A new report was revealed that lesbian women has more orgasms and at a higher frequency than heterosexual women. For the research conducted by the Kinsey Institute for Research in Sex, Gender and Reproduction at Indiana University in Bloomington, about 2,850 single Americans were given an online questionnaire to answer.
The survey was sponsored by the online dating company Match.com, but the respondents were not limited to the website's users. The answers came from people of diverse age groups, ranging from 21 to more than 80 years old. The survey revealed that lesbians had orgasms 13.1 per cent more often than heterosexual women.
Justin Garcia, a professor and lead researcher at Indiana University of gender studies, explained that a woman's orgasm cannot be predicted, unlike men they vary according to their sexual orientation. He referred to the 1966, pioneer sex researchers Masters and Johnson's statement that men could learn how to bring their partner to orgasm from lesbian women. The fact that lesbians had much more orgasms than heterosexual women is not new, he told Reuters Health. "There are still pretty strong sexual double standards in America and they infiltrate the bedroom".

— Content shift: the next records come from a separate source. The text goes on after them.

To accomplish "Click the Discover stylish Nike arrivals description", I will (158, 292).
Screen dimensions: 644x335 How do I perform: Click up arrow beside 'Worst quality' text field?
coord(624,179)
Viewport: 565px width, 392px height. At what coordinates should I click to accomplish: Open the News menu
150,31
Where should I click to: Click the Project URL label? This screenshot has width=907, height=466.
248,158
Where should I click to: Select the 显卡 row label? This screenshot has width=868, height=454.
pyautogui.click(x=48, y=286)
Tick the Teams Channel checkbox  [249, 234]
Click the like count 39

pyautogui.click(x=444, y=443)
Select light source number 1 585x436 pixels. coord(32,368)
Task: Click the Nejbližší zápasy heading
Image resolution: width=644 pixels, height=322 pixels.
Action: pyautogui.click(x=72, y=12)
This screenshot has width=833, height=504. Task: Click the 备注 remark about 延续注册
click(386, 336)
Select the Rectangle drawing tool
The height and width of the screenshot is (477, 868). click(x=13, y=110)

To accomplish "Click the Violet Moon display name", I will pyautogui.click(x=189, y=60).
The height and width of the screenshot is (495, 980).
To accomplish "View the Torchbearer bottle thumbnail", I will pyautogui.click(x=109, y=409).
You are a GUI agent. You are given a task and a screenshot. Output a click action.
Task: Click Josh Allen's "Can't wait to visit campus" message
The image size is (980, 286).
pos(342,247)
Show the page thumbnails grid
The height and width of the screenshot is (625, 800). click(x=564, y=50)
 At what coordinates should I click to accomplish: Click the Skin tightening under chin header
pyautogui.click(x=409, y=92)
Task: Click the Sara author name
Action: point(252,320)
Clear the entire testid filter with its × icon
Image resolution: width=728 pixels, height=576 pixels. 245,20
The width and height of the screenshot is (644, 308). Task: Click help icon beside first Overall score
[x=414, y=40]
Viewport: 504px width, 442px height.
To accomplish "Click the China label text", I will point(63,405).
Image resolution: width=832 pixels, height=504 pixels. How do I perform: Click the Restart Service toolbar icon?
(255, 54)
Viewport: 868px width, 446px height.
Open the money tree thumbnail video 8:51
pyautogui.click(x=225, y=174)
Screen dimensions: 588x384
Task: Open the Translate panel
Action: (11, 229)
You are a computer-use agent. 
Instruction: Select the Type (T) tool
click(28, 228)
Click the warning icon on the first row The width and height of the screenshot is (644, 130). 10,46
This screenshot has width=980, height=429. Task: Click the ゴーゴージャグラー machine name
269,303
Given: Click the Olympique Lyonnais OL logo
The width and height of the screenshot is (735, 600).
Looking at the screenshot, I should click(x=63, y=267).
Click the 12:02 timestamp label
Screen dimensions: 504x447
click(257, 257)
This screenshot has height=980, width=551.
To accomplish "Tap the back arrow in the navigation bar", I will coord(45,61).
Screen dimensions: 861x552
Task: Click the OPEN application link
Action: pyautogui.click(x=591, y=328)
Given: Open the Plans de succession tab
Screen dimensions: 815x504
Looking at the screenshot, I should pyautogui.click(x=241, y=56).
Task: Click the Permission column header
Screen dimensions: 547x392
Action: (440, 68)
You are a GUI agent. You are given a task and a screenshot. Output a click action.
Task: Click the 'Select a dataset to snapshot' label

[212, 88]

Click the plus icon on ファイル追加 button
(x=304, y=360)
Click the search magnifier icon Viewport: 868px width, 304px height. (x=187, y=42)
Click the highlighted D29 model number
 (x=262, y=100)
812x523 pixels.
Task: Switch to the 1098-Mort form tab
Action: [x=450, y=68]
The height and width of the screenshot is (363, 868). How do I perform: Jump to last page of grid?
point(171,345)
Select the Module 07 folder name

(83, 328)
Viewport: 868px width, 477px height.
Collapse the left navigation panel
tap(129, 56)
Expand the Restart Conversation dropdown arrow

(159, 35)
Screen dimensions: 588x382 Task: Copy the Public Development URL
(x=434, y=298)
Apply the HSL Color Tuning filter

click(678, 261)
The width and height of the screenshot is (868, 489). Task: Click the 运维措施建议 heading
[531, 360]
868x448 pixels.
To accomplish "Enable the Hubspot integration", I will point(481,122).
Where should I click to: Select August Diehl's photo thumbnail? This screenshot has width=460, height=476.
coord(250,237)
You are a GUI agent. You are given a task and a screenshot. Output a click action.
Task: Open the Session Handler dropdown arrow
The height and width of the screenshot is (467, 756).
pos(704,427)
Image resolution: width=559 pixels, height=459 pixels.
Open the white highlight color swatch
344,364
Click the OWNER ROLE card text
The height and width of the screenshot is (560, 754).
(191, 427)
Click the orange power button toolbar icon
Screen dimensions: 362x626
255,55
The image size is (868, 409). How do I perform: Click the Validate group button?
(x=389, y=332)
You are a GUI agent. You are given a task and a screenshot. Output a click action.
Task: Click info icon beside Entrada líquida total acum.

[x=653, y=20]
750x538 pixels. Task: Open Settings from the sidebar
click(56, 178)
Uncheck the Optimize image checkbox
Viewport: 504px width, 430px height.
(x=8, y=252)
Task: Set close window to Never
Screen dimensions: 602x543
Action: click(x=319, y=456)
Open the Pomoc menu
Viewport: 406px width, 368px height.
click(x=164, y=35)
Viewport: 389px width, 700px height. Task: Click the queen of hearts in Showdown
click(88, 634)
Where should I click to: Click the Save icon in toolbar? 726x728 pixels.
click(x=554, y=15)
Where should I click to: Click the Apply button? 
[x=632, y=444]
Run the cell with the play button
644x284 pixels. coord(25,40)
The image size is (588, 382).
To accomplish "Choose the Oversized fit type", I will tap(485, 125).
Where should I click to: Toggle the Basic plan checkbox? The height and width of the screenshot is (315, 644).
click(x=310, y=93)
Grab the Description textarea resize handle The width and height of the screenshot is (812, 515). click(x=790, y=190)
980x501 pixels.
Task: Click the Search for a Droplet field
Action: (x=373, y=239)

Nicole Prause did not totally agree with the findings; according to her many women do not experience an orgasm but just believe that they do. "I would be shocked if they are not over-counting", Prause told Reuters Health. She said to accurately measure an orgasm, researchers have to take into account the number of contractions men and women have during an orgasm. Normally she said it would be 8 to 12, but researchers do not measure them.
The study revealed that though lesbians experienced more orgasms than heterosexual women, gay men and men experienced the most orgasms. The study also found that casual hook ups with strangers resulted in lower orgasm rates. Gracia said, "It is also known that that orgasm rates are higher in men and women in committed relationships".
There was no difference in the measures between heterosexual and gay men; they were on par with each other. Both experienced an orgasm 85.5 per cent of the time, while heterosexual women climaxed 61.6 per cent of the time and homosexual women experience 74.4 per cent of the time. Both with familiar partners. Bisexuals reported the lowest rate of orgasms.
Prause brought to light the disadvantages of the reports, the research involved only those with success to a laptop, she said. In addition, in the authors note, they "did not include the categories of 'queer' or 'asexual' or a variety of other categories that more fully encompass people's sexual identities".
A measure of the contractions during an orgasm was of outmost importance in such a study, she stated. It would make it all the more accurate and credible.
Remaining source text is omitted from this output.